* [What is required]:
Below are records; extract exactly the lines from the one with "Open the NBC4" through the final line, including both, but drop the pictures.

+--

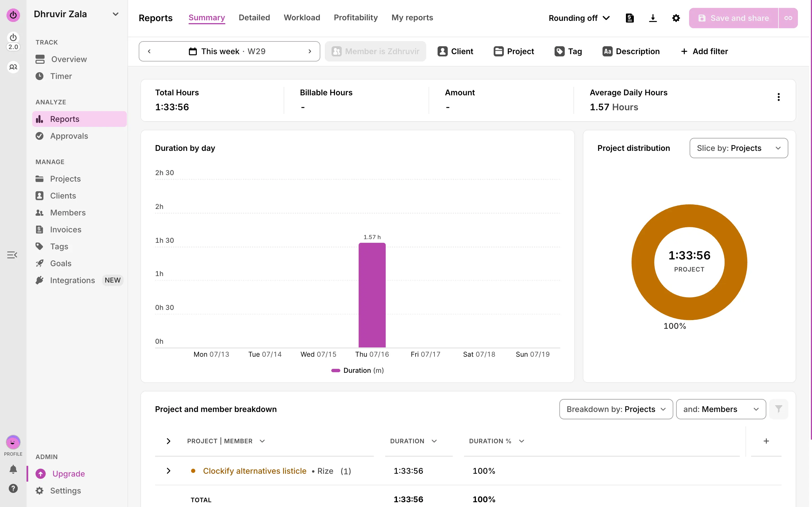Click the invoice document icon in the header
The width and height of the screenshot is (812, 507).
pos(630,18)

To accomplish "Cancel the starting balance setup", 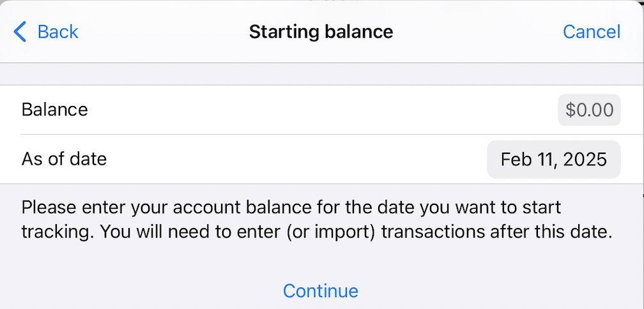I will tap(591, 31).
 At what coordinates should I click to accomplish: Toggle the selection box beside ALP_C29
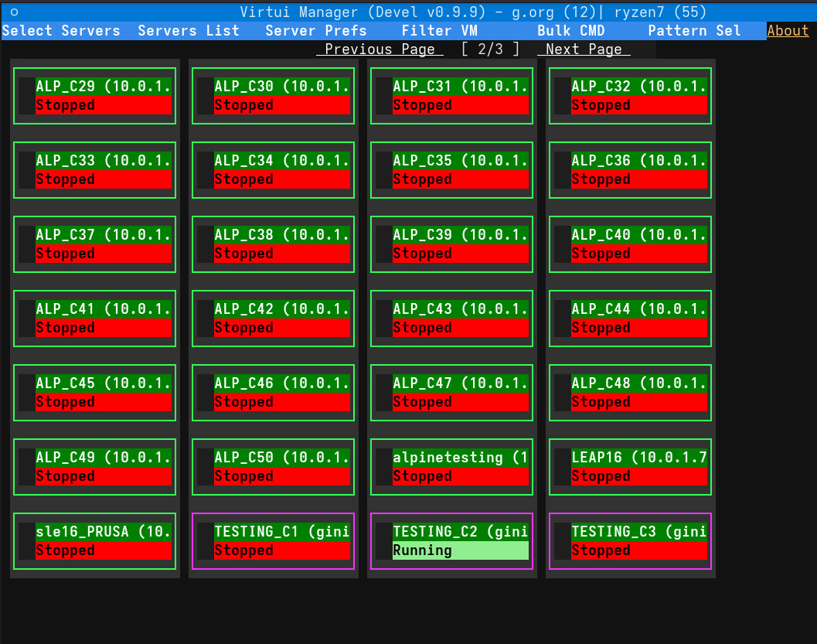tap(26, 96)
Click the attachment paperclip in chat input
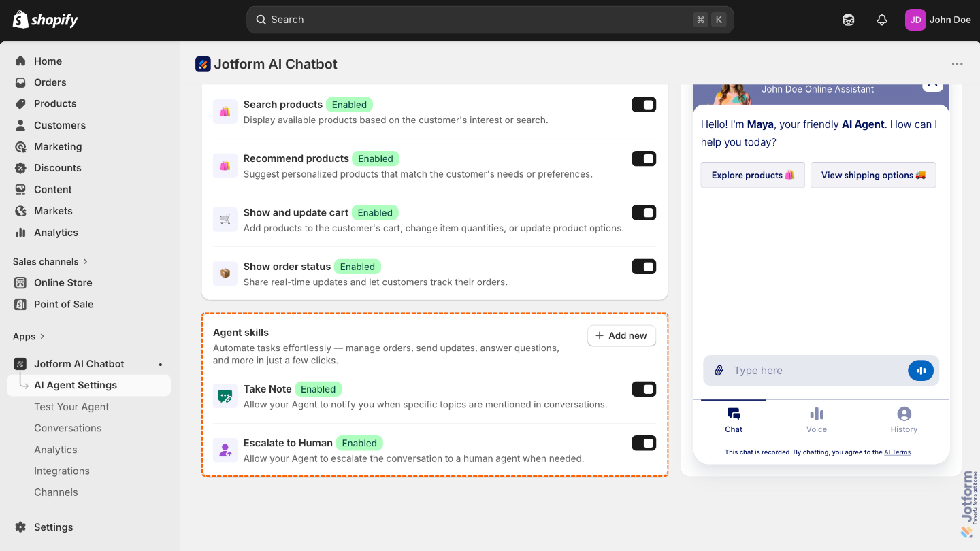The width and height of the screenshot is (980, 551). (x=719, y=370)
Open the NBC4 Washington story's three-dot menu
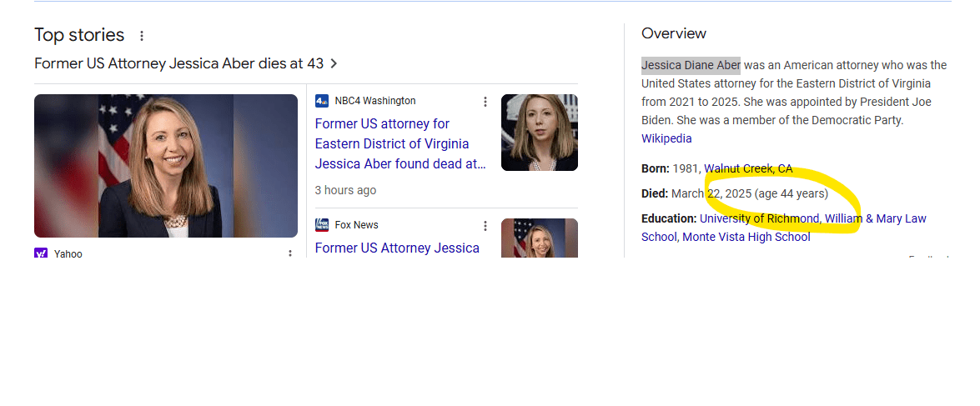Viewport: 980px width, 406px height. [485, 102]
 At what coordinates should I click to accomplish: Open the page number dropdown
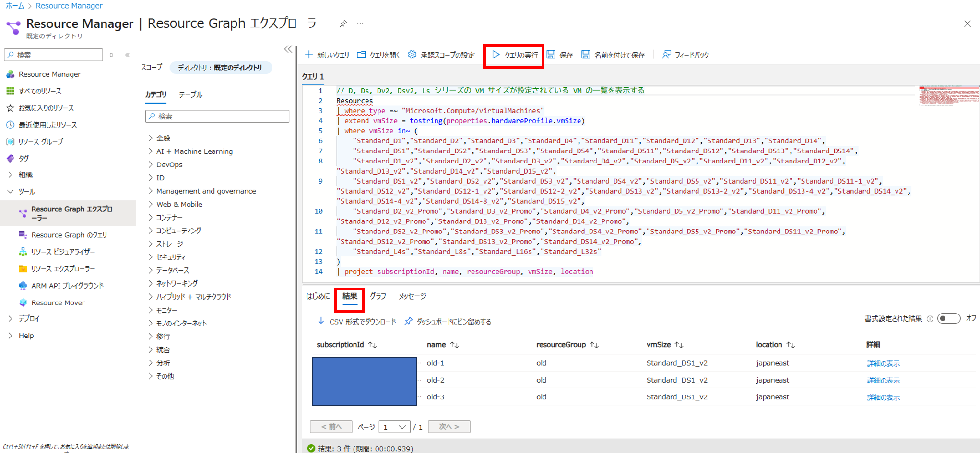tap(394, 427)
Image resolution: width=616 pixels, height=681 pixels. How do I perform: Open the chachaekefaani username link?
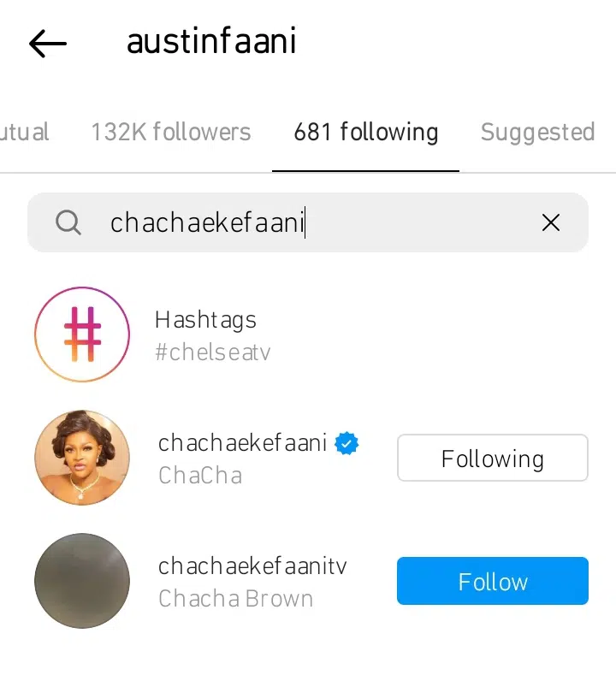tap(242, 443)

+--

* [Solved exercise]:
Open the NBC4 Washington story's three-dot menu
Viewport: 980px width, 406px height. [485, 102]
 At what coordinates should I click to accomplish: Open the page number dropdown
tap(394, 427)
Image resolution: width=616 pixels, height=681 pixels. How do I perform: Open the chachaekefaani username link?
tap(242, 443)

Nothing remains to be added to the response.